▶ _Records provided_
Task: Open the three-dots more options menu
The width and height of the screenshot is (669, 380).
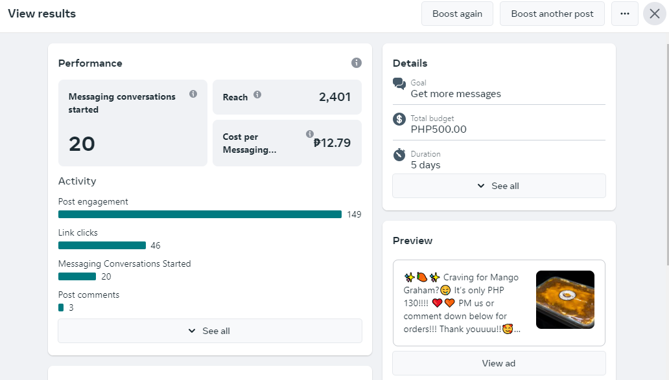Action: coord(625,14)
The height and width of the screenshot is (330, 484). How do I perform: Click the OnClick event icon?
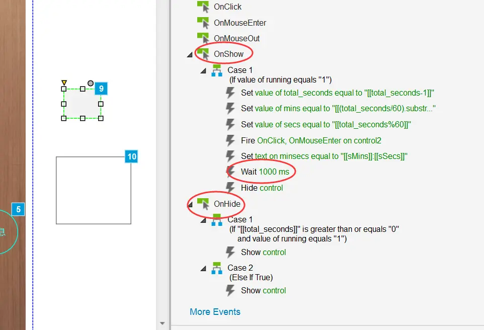(203, 7)
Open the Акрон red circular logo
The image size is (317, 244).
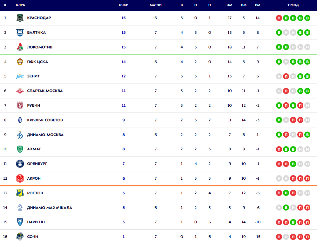point(20,178)
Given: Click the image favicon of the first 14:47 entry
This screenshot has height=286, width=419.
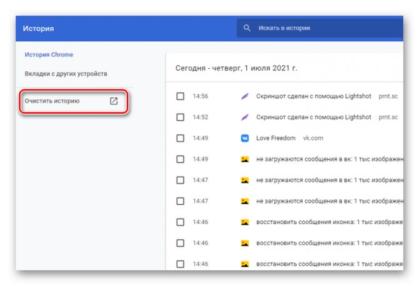Looking at the screenshot, I should [245, 180].
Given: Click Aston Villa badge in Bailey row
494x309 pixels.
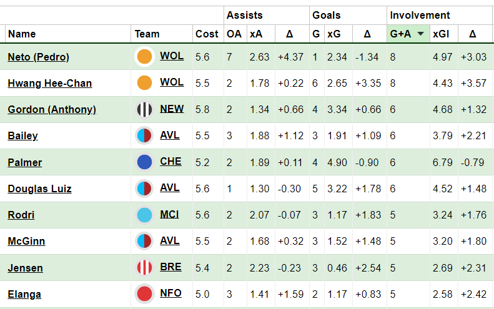Looking at the screenshot, I should pos(144,136).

▶ _Task directions_
Return the listing above unaltered, omitting its pictures.

▶ _Exercise solution_
Task: Open the three-dots more options menu
The width and height of the screenshot is (669, 380).
Action: coord(625,14)
The height and width of the screenshot is (330, 484). How do I perform: Click the OnClick event icon?
(203, 7)
Open the Акрон red circular logo
The image size is (317, 244).
point(20,178)
Given: Click the image favicon of the first 14:47 entry
This screenshot has height=286, width=419.
Looking at the screenshot, I should [245, 180].
Given: Click Aston Villa badge in Bailey row
494x309 pixels.
Looking at the screenshot, I should pos(144,136).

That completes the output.